ASSIGNMENT
What you return must be every line from the beginning of the data through the line holding "Given: Open the Extension admin menu", unchanged.

MATERIAL FOR THIS EXERCISE
Start of Block
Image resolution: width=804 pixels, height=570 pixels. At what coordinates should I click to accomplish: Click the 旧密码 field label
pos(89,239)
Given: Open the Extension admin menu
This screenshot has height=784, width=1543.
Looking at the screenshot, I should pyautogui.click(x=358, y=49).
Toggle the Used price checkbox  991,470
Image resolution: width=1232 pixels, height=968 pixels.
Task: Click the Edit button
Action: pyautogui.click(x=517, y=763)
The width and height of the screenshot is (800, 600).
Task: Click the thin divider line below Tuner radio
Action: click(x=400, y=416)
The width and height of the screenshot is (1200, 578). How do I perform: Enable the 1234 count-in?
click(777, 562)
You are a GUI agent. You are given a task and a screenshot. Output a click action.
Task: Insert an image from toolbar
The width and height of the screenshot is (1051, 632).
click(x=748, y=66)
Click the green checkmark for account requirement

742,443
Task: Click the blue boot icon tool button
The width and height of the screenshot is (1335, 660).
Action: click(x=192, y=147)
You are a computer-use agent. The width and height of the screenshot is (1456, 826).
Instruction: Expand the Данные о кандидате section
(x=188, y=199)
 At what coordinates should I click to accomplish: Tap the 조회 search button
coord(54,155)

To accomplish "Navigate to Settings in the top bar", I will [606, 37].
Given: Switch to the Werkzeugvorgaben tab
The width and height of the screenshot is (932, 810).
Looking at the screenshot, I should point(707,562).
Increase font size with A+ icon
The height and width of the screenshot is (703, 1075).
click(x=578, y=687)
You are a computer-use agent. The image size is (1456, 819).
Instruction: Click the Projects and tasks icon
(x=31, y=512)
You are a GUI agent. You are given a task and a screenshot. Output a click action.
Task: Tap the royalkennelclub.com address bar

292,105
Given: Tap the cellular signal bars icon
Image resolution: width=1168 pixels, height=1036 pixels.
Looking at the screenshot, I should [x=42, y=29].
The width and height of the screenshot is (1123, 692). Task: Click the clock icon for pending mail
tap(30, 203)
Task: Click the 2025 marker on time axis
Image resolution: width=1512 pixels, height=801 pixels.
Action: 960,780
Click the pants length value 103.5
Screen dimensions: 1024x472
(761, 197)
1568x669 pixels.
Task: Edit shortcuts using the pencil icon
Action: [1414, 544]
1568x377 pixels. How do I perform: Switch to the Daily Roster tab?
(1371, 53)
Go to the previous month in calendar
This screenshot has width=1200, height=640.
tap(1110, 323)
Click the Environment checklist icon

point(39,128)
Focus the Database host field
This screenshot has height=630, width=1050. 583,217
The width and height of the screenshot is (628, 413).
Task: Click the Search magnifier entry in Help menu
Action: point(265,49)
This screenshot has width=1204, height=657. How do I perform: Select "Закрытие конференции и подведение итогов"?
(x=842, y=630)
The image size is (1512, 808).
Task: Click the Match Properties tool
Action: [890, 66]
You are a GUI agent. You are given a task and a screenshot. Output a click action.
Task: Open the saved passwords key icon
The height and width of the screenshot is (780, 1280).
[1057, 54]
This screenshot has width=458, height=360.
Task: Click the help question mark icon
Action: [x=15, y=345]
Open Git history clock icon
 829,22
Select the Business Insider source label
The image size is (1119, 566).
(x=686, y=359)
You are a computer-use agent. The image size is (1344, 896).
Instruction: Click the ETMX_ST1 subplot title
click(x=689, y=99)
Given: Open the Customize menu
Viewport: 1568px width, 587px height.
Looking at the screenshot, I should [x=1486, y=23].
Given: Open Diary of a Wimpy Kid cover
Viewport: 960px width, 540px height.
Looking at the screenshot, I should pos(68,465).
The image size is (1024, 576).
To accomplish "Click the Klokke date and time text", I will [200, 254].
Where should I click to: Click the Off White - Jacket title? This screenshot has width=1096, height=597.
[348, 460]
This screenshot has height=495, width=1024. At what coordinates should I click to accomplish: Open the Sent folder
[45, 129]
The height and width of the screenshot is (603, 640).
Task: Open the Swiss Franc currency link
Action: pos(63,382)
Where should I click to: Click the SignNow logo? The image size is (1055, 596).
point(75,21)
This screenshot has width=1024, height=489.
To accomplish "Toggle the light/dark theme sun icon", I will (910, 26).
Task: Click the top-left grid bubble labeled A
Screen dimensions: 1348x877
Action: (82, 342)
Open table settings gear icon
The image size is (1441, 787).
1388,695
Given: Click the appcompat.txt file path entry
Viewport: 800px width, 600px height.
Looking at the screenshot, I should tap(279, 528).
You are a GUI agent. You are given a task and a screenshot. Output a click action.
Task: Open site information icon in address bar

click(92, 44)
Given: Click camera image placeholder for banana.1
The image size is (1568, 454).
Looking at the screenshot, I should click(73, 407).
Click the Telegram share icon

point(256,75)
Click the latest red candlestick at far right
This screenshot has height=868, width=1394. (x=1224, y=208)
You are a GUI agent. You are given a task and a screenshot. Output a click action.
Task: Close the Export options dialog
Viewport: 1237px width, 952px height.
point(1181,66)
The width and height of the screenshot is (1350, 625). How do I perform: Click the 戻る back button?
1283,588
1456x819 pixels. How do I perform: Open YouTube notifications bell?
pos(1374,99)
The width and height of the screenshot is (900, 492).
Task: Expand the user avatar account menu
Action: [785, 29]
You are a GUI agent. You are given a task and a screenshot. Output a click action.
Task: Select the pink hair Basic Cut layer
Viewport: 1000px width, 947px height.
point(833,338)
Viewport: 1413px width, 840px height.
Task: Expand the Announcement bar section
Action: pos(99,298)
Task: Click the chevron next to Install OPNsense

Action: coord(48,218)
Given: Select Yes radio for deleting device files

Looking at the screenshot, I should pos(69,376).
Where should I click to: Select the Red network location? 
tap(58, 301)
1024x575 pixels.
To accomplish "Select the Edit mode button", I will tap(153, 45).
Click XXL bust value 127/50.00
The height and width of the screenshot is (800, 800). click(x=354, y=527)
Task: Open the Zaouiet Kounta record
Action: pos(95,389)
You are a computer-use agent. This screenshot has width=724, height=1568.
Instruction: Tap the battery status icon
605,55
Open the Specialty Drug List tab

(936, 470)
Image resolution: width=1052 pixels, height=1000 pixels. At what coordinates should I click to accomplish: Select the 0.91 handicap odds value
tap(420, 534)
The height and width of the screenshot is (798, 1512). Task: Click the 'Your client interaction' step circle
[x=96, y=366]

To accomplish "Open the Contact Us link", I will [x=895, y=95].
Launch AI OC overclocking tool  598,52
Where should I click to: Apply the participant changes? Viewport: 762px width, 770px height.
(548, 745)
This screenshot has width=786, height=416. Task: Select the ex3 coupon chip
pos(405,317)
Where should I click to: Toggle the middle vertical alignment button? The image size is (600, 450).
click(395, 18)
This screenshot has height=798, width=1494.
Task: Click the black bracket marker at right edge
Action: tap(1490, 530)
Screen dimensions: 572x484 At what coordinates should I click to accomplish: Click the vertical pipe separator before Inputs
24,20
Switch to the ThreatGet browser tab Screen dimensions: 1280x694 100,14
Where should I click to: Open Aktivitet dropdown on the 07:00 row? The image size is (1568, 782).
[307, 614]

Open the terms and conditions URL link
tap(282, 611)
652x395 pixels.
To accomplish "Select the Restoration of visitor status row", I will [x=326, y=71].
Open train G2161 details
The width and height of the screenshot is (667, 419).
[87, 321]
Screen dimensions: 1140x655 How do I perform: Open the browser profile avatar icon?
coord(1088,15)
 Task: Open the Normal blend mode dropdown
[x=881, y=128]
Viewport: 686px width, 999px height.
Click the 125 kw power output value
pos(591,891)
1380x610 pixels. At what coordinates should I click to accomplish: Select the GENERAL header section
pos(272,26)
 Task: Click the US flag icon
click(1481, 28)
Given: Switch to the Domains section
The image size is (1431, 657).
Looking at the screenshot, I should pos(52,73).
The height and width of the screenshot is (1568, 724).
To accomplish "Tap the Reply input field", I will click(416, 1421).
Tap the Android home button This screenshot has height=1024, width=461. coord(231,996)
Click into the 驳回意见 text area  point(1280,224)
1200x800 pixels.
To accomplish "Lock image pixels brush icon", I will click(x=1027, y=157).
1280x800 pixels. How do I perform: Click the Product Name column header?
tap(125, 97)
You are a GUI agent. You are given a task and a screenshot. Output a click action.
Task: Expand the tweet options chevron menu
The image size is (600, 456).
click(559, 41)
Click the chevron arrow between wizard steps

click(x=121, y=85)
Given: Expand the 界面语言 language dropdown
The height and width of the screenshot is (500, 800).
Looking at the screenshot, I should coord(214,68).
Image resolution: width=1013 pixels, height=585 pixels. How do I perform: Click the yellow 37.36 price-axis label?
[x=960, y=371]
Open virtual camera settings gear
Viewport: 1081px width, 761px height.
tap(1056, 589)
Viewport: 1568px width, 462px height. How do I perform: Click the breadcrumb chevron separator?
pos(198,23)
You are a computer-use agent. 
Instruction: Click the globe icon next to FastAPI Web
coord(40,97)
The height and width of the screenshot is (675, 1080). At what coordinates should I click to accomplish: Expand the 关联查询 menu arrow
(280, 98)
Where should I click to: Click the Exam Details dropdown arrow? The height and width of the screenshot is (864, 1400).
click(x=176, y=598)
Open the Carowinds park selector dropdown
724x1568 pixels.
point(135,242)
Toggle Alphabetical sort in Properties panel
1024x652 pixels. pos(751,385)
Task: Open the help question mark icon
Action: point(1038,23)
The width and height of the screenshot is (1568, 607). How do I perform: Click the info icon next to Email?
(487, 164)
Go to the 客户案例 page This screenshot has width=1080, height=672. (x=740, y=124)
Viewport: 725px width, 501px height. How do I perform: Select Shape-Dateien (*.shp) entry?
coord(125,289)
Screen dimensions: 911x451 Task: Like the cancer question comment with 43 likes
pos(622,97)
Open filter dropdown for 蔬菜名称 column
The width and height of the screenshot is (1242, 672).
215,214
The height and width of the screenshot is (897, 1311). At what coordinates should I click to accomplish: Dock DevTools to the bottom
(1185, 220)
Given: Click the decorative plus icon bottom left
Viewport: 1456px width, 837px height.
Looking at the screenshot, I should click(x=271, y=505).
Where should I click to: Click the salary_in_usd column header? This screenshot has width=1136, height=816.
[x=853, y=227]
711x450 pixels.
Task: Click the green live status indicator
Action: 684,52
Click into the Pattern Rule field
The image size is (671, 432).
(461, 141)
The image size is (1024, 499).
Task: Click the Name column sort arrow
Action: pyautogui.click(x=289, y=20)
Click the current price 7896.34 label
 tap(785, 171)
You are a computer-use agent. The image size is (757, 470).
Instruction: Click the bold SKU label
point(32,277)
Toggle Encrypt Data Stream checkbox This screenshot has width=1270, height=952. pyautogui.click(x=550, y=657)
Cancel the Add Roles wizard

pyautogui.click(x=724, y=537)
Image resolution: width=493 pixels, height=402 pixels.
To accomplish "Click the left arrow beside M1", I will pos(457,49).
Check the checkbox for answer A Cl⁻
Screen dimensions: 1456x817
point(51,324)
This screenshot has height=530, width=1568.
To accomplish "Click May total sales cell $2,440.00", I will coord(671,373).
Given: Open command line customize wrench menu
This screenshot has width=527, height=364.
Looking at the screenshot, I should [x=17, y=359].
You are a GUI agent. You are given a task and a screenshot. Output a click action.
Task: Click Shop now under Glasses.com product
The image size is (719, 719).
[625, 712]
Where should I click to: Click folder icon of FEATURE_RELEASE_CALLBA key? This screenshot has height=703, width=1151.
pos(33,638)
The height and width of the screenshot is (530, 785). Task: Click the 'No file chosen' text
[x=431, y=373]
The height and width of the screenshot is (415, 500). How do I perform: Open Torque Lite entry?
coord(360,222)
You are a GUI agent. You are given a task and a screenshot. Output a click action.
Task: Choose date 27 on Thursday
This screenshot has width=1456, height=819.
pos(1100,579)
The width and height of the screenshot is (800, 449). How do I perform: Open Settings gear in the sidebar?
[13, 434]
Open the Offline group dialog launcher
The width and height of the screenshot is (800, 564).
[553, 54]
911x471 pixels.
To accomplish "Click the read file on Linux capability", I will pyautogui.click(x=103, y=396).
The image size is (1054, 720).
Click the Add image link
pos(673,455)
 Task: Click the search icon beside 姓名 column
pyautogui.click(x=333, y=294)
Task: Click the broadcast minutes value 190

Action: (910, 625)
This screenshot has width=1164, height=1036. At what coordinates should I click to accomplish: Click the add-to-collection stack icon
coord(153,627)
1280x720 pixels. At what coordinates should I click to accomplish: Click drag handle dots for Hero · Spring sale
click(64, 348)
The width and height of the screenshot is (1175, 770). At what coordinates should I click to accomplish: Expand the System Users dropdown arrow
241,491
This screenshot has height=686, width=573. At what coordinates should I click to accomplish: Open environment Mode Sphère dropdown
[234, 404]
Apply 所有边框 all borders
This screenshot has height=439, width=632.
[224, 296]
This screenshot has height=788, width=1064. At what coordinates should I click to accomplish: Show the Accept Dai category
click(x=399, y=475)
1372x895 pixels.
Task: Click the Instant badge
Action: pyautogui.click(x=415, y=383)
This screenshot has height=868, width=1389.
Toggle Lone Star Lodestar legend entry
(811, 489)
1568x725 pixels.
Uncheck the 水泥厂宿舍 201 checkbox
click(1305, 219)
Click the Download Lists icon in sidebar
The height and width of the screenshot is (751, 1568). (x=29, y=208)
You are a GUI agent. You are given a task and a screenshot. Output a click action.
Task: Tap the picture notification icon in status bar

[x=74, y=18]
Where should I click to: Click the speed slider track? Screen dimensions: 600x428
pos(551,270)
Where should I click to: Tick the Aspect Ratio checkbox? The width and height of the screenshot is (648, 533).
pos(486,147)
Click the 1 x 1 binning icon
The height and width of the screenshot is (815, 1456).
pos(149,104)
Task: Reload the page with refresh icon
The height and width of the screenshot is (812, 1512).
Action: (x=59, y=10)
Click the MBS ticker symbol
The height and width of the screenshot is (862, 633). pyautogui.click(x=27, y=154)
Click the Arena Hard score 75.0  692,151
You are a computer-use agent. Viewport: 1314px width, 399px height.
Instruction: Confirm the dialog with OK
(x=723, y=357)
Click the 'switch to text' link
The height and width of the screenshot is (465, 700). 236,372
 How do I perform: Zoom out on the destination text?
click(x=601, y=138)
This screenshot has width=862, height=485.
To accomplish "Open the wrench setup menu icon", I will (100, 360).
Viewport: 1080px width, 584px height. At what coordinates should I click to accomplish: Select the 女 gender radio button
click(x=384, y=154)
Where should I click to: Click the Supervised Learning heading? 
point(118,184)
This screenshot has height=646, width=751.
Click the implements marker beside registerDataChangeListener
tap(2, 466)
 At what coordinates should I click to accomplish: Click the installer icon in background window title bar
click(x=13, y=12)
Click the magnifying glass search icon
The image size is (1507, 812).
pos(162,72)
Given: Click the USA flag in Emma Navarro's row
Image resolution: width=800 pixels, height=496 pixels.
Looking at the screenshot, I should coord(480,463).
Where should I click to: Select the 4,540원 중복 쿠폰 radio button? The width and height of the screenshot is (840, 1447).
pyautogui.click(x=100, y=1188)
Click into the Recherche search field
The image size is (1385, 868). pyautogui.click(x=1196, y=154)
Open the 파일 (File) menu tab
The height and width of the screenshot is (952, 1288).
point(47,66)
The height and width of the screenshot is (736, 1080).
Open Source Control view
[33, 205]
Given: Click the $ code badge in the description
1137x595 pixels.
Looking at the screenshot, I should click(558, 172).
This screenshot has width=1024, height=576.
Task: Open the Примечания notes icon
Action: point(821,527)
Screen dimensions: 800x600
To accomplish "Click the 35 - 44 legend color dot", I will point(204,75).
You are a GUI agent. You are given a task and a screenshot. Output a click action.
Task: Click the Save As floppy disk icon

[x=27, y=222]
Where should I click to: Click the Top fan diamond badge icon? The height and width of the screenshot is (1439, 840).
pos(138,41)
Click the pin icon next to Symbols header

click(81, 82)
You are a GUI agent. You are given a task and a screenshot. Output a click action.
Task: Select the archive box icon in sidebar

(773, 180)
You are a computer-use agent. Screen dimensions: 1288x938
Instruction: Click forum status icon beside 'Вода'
End of Block
ANSWER FOR THE TASK
Image resolution: width=804 pixels, height=570 pixels. At what coordinates should I click to accomplish: Click the 旧密码 field label
pos(89,239)
Given: Open the Extension admin menu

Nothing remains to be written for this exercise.